Tips For Preventing Infant Acid Reflux Or GERD

Your doctor will start with a physical exam and questions about your baby’s symptoms. Acid reflux happens when your LES doesn’t tighten or close properly. This allows digestive juices and other contents from your stomach to rise up into your esophagus. Sometimes, a more severe and long-lasting form of gastroesophageal reflux called gastroesophageal reflux disease ( GERD ) can cause infant reflux. GERD. The reflux has enough acid to irritate and damage the lining of the esophagus. Infant reflux occurs when food backs up (refluxes) from a baby’s stomach, causing the baby to spit up. Sometimes called gastroesophageal reflux (GER), the condition is rarely serious and becomes less common as a baby gets older. It’s unusual for infant reflux to continue after age 18 months.

Surgical procedures for infant GERD may only be considered in severe cases. If medications are unsuccessful or there are serious complications, surgery may be an option. Your doctor will use gas or air to inflate your abdomen to better visualize your stomach before the surgery. This can cause some discomfort after the procedure. To relieve this discomfort, your doctor will likely recommend walking, which can reduce trapped air. Infant reflux usually clears up by itself without causing problems for your baby.

Put baby to sleep on his or her back.

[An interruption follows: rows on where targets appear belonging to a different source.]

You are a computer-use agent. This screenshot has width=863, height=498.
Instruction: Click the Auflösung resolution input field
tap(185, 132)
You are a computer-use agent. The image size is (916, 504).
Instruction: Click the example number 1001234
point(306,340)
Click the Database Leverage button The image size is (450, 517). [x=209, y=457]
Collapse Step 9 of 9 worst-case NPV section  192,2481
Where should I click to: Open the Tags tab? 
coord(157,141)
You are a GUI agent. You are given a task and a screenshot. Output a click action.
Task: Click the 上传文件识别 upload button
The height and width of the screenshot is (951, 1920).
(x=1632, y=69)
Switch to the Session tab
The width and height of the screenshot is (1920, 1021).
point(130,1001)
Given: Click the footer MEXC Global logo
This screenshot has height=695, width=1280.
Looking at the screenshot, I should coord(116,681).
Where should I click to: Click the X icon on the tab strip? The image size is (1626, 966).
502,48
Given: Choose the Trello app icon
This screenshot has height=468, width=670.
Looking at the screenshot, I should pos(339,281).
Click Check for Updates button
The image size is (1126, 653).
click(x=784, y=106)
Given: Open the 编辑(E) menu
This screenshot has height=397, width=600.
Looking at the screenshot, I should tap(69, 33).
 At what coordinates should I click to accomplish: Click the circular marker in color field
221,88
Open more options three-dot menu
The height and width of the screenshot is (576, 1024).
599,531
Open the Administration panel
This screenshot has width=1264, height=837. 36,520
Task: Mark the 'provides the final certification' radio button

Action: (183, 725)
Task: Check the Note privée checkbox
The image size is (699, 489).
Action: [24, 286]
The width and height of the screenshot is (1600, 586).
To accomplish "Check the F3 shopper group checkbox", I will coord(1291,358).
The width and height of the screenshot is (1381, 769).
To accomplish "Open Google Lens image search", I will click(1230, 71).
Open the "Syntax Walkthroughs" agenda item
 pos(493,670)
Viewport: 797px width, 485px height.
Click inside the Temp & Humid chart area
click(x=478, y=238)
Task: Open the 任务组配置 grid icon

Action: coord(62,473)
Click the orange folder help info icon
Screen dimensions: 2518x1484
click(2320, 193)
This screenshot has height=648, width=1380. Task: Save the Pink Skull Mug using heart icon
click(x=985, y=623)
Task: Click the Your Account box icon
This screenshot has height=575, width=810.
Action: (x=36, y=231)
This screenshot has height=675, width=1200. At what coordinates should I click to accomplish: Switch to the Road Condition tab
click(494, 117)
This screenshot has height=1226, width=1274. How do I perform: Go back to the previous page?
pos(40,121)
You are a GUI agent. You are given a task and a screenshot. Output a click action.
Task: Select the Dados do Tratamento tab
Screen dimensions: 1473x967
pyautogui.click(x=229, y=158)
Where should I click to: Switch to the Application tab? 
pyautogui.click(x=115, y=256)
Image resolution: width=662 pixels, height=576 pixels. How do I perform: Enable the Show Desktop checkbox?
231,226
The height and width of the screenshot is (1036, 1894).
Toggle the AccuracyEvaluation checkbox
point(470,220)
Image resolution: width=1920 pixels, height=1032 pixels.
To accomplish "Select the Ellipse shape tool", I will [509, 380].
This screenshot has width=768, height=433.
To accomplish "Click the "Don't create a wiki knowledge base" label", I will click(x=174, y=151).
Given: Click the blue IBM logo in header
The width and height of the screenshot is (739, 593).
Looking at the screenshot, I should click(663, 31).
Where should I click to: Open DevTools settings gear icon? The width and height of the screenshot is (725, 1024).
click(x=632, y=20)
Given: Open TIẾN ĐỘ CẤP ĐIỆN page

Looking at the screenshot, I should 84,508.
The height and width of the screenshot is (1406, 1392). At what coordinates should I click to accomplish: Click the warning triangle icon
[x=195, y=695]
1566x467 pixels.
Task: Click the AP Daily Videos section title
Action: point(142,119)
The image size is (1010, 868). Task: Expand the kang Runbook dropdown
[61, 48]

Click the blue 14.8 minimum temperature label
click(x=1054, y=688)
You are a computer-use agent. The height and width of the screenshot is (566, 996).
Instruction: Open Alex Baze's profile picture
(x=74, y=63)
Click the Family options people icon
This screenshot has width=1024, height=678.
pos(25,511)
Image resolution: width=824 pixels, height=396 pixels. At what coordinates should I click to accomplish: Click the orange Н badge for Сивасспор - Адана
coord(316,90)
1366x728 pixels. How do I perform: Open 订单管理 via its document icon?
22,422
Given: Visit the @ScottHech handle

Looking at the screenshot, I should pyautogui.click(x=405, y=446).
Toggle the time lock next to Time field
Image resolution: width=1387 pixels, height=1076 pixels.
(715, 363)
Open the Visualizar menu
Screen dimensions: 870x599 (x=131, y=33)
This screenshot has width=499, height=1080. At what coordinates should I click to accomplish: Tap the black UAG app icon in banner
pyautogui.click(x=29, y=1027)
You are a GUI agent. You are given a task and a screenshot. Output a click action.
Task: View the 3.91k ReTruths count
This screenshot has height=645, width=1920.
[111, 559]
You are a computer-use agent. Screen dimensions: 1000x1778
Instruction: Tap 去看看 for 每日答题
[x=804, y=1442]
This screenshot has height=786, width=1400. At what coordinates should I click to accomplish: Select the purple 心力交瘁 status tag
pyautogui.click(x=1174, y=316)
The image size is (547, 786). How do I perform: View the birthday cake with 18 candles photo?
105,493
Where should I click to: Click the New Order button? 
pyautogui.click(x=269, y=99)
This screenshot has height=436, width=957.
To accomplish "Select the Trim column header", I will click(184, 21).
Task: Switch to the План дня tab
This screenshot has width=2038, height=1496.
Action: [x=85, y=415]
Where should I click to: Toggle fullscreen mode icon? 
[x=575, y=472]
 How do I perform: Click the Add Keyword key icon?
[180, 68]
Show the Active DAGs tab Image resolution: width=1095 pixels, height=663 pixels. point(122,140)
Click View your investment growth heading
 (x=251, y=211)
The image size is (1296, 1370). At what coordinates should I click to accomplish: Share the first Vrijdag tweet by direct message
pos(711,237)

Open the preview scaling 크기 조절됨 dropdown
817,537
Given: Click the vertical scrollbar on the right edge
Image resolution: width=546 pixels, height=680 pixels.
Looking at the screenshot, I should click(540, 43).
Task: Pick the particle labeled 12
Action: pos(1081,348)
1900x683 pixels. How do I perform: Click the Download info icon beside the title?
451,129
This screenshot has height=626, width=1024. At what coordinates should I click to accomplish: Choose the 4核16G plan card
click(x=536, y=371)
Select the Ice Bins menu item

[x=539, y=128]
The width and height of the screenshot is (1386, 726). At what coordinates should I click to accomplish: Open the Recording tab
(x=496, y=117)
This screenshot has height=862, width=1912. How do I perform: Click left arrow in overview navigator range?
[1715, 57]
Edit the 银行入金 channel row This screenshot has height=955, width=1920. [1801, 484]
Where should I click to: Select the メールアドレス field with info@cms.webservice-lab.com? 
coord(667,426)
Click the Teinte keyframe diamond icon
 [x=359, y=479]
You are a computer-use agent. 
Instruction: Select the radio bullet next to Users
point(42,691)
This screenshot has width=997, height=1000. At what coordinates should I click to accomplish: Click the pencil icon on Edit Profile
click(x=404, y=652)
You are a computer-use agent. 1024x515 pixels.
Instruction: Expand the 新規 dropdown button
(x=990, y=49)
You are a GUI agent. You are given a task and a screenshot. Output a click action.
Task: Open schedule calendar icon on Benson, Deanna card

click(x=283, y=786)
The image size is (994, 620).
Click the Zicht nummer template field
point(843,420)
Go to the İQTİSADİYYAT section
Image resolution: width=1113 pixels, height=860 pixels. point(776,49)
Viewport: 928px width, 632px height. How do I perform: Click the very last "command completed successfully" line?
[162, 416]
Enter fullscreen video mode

Most babies should be placed on their backs to sleep, even if they have reflux. Researchers aren’t sure whether decreasing stomach acid lessens reflux in infants. The incisions allow access to the top portion of the stomach (fundus) i loved this so it can be wrapped around the bottom of the esophagus. This helps to reinforce the sphincter and prevent acid from coming back up. If your doctor suspects you might have GERD, they’ll conduct a physical exam and ask about any symptoms you’ve been experiencing.

If a child is spitting up and has any of the symptoms listed above, then he may have gastroesophageal reflux disease or GERD and need further evaluation and treatment. If you have acid reflux, you might develop a sour or bitter taste at the back of your mouth. It might also cause you to regurgitate food or liquid from your stomach into your mouth. The area where the esophagus and stomach meet has a ring-shaped muscle that opens and closes. This muscle is known as the lower esophageal sphincter (LES). When the LES closes it’s like a cap that keeps gastric juices from flowing in the wrong direction. When a person has GERD, the LES weakens. As a result, acid flows up into the esophagus and causes painful symptoms like burning in the chest.

Let’s understand GERD or acid reflux in infants in greater detail, so that you are better equipped to choose the right diet and treatment plan to help your little one. Most cases of regurgitation or reflux resolve within the baby’s first year and require no treatment. If reflux continues after your child’s first birthday, or if your child is having symptoms such as lack of weight gain and breathing problems, you might be referred to a doctor who specializes in children’s digestive diseases (pediatric gastroenterologist).